Fig. 3: Potential mechanisms for asymmetric learning.

a Schematic of the Mechanism 1. Increases or decreases in baseline dopamine modulate the degree to which bursts and pauses in dopamine cause changes in D1R and D2R occupancy. Increases in baseline dopamine make dopamine pauses to cause greater decreases in D2R occupancy than the increases in D1R occupancy caused by dopamine bursts. Conversely, decreases in dopamine make dopamine bursts to cause smaller increases in D1R occupancy than the decreases in D2R occupancy caused by dopamine pauses. b Schematic of the change in receptor occupancies in D1R and D2R, for a given transient increase or decrease in dopamine, caused by a firing rate ‘burst’ or ‘pause’, receptively.
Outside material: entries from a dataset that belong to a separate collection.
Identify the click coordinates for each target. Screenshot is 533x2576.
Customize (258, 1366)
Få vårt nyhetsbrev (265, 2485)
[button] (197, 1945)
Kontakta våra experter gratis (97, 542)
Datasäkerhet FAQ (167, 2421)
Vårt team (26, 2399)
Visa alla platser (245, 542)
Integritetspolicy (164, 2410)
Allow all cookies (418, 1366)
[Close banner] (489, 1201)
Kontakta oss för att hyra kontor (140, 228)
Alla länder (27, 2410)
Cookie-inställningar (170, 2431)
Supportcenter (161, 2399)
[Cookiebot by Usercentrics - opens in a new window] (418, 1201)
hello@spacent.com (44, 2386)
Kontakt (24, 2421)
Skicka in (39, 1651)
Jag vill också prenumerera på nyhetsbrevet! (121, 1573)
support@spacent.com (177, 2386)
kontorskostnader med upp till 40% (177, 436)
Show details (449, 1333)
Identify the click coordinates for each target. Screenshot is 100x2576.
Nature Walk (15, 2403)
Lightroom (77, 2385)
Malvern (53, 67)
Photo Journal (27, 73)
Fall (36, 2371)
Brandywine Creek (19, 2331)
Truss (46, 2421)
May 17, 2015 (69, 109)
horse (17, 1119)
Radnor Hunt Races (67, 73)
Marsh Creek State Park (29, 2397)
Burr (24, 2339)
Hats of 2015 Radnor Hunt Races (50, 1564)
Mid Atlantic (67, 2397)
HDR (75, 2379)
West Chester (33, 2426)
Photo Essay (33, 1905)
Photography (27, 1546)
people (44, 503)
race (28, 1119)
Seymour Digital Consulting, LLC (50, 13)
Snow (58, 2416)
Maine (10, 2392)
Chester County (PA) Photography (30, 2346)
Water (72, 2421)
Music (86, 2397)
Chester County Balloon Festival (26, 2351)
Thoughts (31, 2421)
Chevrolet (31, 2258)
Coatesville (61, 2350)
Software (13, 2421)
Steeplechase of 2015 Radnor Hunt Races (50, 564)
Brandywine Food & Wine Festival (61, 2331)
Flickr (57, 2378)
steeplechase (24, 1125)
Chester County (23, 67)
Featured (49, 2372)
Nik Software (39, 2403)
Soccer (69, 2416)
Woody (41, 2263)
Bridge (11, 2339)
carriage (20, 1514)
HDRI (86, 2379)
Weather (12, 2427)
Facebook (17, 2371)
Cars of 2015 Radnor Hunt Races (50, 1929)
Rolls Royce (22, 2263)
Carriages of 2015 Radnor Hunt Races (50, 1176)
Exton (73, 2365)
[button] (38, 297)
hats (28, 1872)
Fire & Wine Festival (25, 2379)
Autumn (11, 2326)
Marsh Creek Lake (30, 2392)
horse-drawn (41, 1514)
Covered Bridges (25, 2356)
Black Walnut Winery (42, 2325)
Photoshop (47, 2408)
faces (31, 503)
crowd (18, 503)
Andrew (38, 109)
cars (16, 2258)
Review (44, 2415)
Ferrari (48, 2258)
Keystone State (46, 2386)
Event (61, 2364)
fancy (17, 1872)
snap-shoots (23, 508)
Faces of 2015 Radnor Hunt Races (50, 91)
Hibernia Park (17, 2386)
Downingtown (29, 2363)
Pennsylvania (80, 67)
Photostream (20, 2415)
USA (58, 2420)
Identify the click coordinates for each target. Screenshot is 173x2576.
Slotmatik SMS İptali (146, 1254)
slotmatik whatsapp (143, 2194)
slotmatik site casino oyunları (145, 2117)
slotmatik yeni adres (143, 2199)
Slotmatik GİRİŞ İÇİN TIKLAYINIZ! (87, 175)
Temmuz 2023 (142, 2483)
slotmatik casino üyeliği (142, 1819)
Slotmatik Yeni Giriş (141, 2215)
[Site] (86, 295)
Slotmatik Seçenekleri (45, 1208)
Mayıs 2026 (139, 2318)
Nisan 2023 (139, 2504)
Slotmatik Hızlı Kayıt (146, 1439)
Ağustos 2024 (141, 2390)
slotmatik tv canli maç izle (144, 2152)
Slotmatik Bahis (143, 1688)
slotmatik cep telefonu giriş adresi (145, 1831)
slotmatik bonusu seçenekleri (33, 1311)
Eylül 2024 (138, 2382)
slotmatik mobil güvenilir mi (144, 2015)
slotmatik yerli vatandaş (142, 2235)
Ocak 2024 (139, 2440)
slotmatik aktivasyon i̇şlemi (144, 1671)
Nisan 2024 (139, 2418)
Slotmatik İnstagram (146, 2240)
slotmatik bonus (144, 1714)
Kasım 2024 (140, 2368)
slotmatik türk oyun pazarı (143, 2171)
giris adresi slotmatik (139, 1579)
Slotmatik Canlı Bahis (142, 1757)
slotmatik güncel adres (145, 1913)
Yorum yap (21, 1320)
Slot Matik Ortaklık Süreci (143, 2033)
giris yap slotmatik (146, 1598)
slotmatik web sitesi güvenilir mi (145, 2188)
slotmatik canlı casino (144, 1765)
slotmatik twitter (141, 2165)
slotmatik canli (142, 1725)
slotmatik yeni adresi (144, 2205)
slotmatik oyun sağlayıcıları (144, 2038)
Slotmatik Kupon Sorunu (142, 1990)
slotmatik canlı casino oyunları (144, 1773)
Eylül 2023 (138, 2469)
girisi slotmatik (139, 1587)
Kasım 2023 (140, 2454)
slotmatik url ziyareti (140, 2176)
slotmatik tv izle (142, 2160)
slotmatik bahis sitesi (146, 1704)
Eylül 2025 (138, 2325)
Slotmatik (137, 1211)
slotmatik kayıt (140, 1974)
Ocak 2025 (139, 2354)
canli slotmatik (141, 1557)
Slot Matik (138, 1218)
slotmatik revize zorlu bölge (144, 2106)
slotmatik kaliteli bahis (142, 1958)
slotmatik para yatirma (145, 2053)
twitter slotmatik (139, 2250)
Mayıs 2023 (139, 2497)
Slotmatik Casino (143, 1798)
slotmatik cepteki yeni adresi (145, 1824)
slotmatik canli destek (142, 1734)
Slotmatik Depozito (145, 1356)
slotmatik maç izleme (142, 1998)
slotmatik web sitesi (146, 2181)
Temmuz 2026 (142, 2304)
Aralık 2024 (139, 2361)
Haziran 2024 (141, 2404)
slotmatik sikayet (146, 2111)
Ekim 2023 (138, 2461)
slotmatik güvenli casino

The slope is modulated by the baseline dopamine (colormap) and is equivalent to the receptor’s sensitivity to dopamine transients (\({f}^{{{{\rm{D}}}}1}\) and \({f}^{{{{\rm{D}}}}2}\) in Eq. 9). Here \({\sigma }^{{{{\rm{D}}}}1}\), \({\sigma }^{{{{\rm{D}}}}2}\) corresponds to the receptors’ dose-occupancy curves. The receptor sensitivities (\({f}^{{{{\rm{D}}}}1}\) and \({f}^{{{{\rm{D}}}}2}\)), act as asymmetric learning rates in our model (\({\alpha }^{+}\) and \({\alpha }^{-}\)). c Receptor sensitivity for D1R and D2R as a function of baseline dopamine. d Asymmetric scaling factor (\(\tau\)) as a function of baseline dopamine. Colors depict how ‘optimistic’ or ‘pessimistic’ the convergent value estimate will be when learning with a given \(\tau\). e Schematic of Mechanism 2. Left, the relationship between dopamine reward responses (spikes/s denoted by \({\psi }^{+}\) and \({\psi }^{-}\) for dopamine bursts and pauses, respectively) and RPEs. The slopes of these response functions correspond to the asymmetric learning rates (\({\alpha }^{+}\), \({\alpha }^{-}\)) for positive and negative RPEs, respectively. Colors depict how optimistic or pessimistic the convergent value estimate will be when learning with a given asymmetric scaling factor. Source data provided in ‘source_data/figure_3’.